[Saved entries]
^^^^^^^^^^^^^^^^
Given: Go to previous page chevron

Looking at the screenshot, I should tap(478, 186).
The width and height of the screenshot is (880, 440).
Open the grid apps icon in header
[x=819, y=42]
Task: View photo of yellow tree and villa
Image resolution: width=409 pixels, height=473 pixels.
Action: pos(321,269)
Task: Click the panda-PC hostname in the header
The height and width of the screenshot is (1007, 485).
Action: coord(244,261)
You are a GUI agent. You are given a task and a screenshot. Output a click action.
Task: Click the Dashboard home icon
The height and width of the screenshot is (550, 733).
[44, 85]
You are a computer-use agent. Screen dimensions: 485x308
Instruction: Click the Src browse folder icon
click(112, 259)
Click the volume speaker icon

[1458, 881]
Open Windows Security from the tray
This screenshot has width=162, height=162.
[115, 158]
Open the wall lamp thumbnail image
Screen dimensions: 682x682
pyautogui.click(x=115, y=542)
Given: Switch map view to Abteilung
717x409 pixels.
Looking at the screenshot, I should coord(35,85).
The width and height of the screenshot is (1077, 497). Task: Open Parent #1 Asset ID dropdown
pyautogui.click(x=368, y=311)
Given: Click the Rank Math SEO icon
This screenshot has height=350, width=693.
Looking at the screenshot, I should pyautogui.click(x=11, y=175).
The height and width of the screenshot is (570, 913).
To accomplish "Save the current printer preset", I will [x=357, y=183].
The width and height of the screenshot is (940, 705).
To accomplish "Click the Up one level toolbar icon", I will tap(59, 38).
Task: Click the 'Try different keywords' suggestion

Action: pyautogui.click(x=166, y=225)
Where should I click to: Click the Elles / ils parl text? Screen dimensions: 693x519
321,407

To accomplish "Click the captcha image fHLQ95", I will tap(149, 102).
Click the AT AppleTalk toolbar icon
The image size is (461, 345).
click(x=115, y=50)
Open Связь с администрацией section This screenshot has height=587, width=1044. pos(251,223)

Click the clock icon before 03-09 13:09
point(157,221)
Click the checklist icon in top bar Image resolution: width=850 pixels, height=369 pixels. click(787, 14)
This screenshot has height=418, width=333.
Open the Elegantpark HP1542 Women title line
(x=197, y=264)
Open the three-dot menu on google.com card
^^^^^^^^^^^^^^^^
* **Work to be completed**
Select each line of the listing above that contains the word "accomplish", and copy those lines.

* **Result for this exercise**
To accomplish "Save the current printer preset", I will [x=357, y=183].
To accomplish "Click the Up one level toolbar icon", I will tap(59, 38).
To accomplish "Click the captcha image fHLQ95", I will tap(149, 102).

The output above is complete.